Write out the Winthrop budget passage below word for word, from "Now Winthrop officials" to "Recreation Department eliminated.".

[start PASSAGE SHOWN]

Now Winthrop officials must find a way to close a $1.6 million budget gap projected for fiscal 2005, without raising taxes, and try to avoid steep layoffs and spending cuts to both the town and school side of the budget.
The Board of Selectmen -- which made direct appeals to voters to support the override -- were scheduled to start today, with a special meeting scheduled for 7 a.m. at Town Hall. The early morning meeting is necessary to accommodate the work schedules of the board's three members, officials said.
Although they promise to look for new revenue sources, selectmen are sticking by their prediction that without the tax increase, 22 town employees -- most of them part time -- will be laid off, the senior center and library will close, and the town Recreation Department eliminated.
Winthrop schools face 17 teacher layoffs and the elimination of all school sports at Winthrop High as a result of the failed override.
"Our situation doesn't change," selectmen chairman Ron Vecchia said Tuesday. "But the voters have spoken. We'll now resume our quest to somehow get the town's finances back online. We'll leave no stone unturned."
Selectman Richard DiMento also said cuts to town services are all but certain on July 1, the start of the new fiscal year.
"We don't have the money," DiMento said, shortly after results were posted at Town Hall on Monday. "And now, people have said, they don't want to pay. We took a shot at this, but majority rules."

[end PASSAGE SHOWN]
[start INFORMATION SUPPLIED]

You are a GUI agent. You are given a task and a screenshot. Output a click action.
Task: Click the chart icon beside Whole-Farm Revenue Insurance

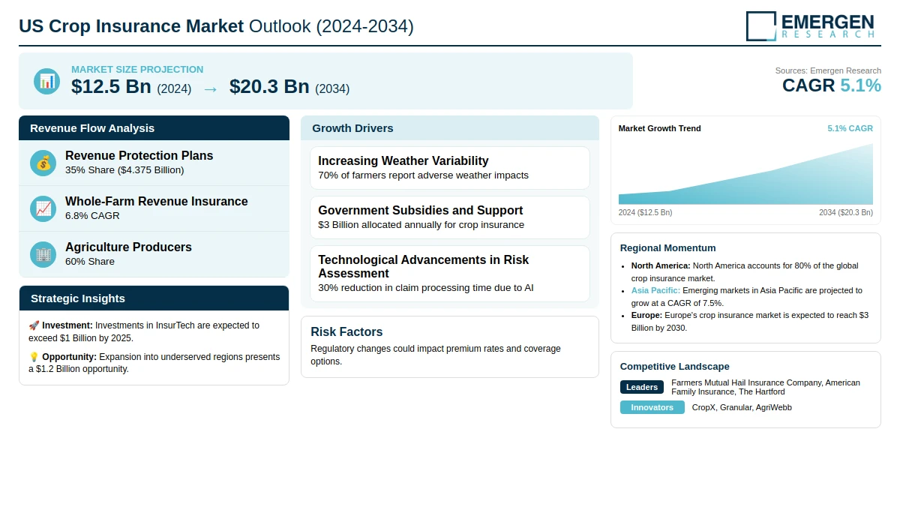click(x=43, y=209)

[end INFORMATION SUPPLIED]

* RESPONSE
Now Winthrop officials must find a way to close a $1.6 million budget gap projected for fiscal 2005, without raising taxes, and try to avoid steep layoffs and spending cuts to both the town and school side of the budget.
The Board of Selectmen -- which made direct appeals to voters to support the override -- were scheduled to start today, with a special meeting scheduled for 7 a.m. at Town Hall. The early morning meeting is necessary to accommodate the work schedules of the board's three members, officials said.
Although they promise to look for new revenue sources, selectmen are sticking by their prediction that without the tax increase, 22 town employees -- most of them part time -- will be laid off, the senior center and library will close, and the town Recreation Department eliminated.